**Tasks to perform:**
1 - In the text about the Christian Guardian, which three churches merged in 1925 to form the United Church of Canada?
2 - Continue the text about the Christian Guardian from where it stops.

Canadian Methodist periodical

The Christian Guardian was a Wesleyan Methodist journal founded in Upper Canada in 1829. The first editor was Egerton Ryerson. It ceased publication in 1925 when the Methodist Church of Canada merged with the Presbyterians and Congregationalists to form the United Church of Canada, and merged their journals to create The New Outlook, later renamed the United Church Observer.

==History==
The Canadian Wesleyan Methodists founded the Christian Guardian as their weekly newspaper on 21 November 1829 with Egerton Ryerson (1803–1882) as editor. The Guardian was the first religious newspaper published in Canada. In the first issue Ryerson wrote: "we consider it our duty and feel it to be our vocation to devote our limited researches, talents and influence, to the high and holy interests of morality and religion – to the spiritual welfare of immortal and redeemed men." However, he was not able to stay out of politics, and soon became engaged with the Anglican John Strachan in a lively debate over the future of society in Upper Canada.

**Data under study:**

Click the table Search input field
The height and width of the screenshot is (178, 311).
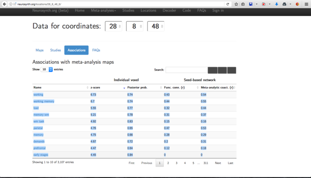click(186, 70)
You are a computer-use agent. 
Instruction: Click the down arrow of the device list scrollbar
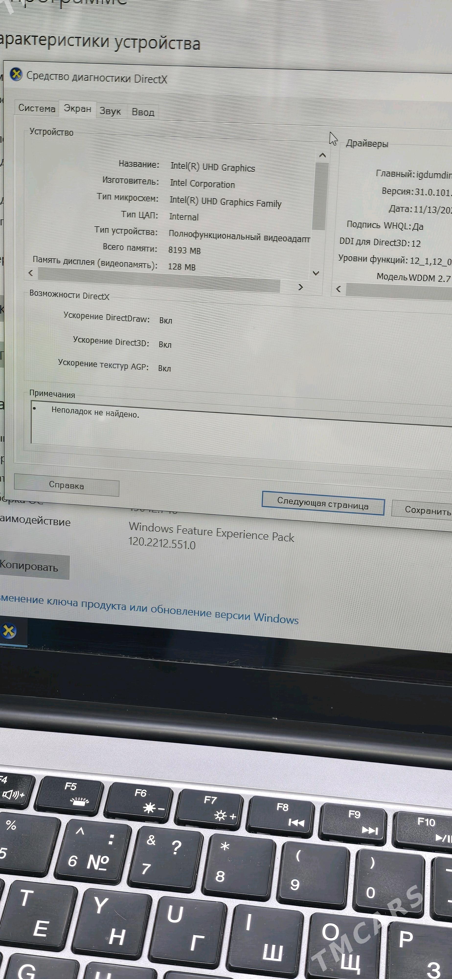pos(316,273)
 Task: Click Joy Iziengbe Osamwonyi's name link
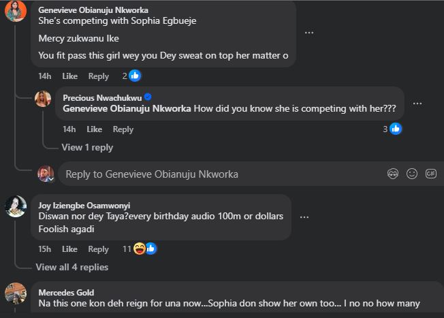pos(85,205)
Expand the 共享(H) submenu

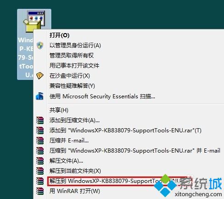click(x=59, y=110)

--

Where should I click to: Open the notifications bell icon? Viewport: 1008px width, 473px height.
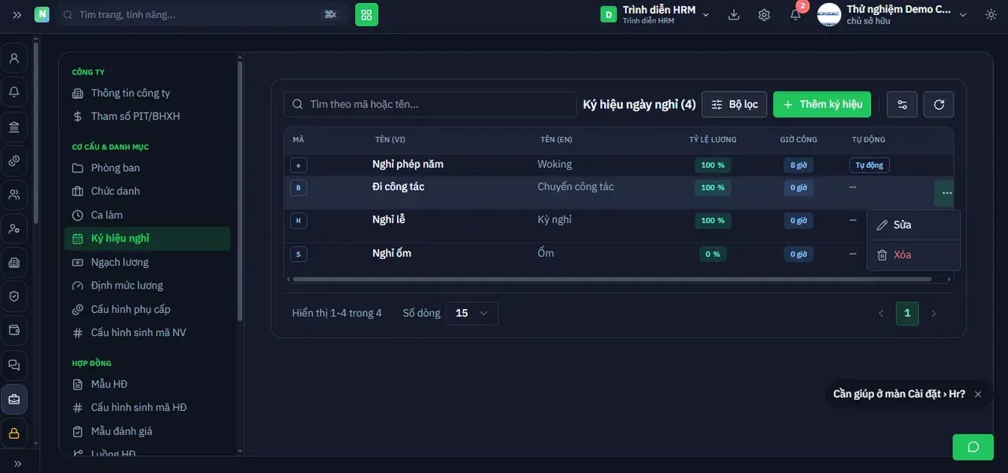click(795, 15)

**Responses per task:**
1 - The Methodist Church of Canada, the Presbyterians, and the Congregationalists.

2 -
Ryerson was called a "doughty controversialist who, by his facile pen, fought the battle of civil and religious liberty." His passionate views caused him to be voted out of office three times. He was editor from 1829 to 1832, 1833 to 1835 and 1838 to 1840. With minimal resources, he managed to build up the circulation to 3,000 within three years. Other editors before Canadian Confederation (1867) were James Richardson, Ephraim Evans, Jonathan Scott, George Frederick Playter, George R. Sanderson, James Spencer and Wellington Jeffers. Jeffers was editor of the Christian Guardian from 1860 to 1866. He invited Nathanael Burwash to write a number of guest editorials during this period.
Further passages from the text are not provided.